Dividend behaviour and smoothing new evidence from Jordanian panel data
Purpose – The purpose of this paper is to investigate dividend policy decisions in developing countries through studying Jordanian non-financial firms. It aims to highlight the issue of dividend policy and the behaviour of dividends in Jordan as an emerging market. Design/methodology/approach – The paper examines the dividend policy situation in Jordan and compares the differences between developed markets and the emerging markets in the dividend policy context. It uses previous studies and it also covers the determinants of dividend policy. Findings – The paper finds that the dividend policy in Jordan, as a developing country, is influenced by factors similar to those relating to developed countries such as: leverage ratio, institutional ownership, profitability, business risk, asset structure, growth rate and firm size. Furthermore, the factors affecting the likelihood of paying dividends are similar to those affecting the dividend policy.
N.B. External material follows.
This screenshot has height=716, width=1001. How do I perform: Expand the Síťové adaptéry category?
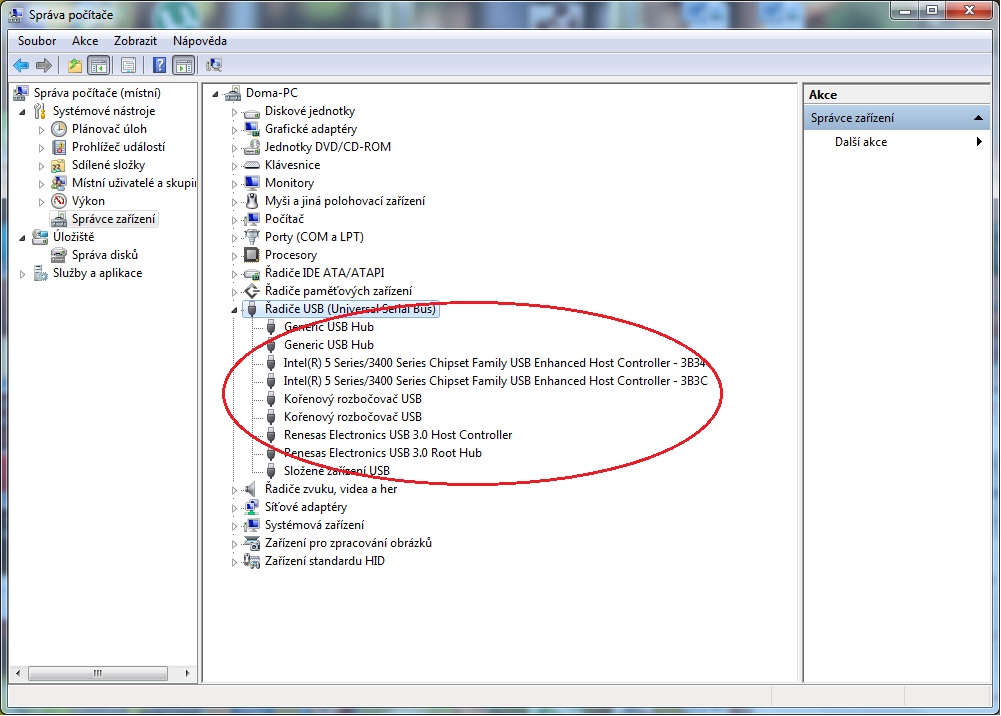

Finally, the results show that the Lintner model is valid for Jordanian data, and that Jordanian firms have target payout ratios and that they adjust to their target relatively faster than firms in more developed countries. Practical implications – The practical implication of the study is that investors and managers should consider the factors that affect the dividend policy when they make their profit distribution decision. Originality/value – The paper investigates the factors that affect the dividend policy and also consider the behaviour issue of dividend payments.
Volume (Year): 26 (2009)
Issue (Month): 3 (August)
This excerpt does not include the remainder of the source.